デンマーク大使館での発表会/ヒュッゲがコンセプトの新直営店
ノルディスクが日本のマーケットに向けて活発な動きを見せている。20年12月には東京・代官山にあるデンマーク大使館にて発表会を開催。ここに紹介しているライフスタイルラインと、22年に三重県に誕生予定のグランピング施設のコンセプトが披露された。21年1月には東京・葛西臨海公園駅高架下の商業施設「Ff」内に、アウトドアライフを提案するショップ「ヒュッゲストア バイ ノルディスク」をオープン。日常生活にも役立つノルディスクの世界観を満喫できる製品を揃えた。

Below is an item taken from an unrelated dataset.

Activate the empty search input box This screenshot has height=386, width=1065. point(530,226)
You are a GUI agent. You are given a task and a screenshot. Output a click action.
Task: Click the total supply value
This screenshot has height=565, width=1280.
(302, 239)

ノルディスクの日本への接近が心地よく感じられるのは、ホッとした心で暮らしたい気持ちの表れなのだろう。ブランドを象徴するコットン生地のテントもアパレルも、ベースにはデンマーク伝統のヒュッゲの概念がある。海外の人に“わびさび”を説明しにくいように、ヒュッゲも言葉で理解できるものではないようだが、華美な暮らしでなく等身大で日常を慈しむ気持ちと解釈してよさそうだ。家の中にキャンドルを灯すのも、子供と芝生に寝転ぶのもヒュッゲな時間。ニューノーマルな生活の大きなヒントになるヒュッゲを体感する手はじめに、ノルディスクの服に袖を通してみるのもひとつのやり方ではないだろうか。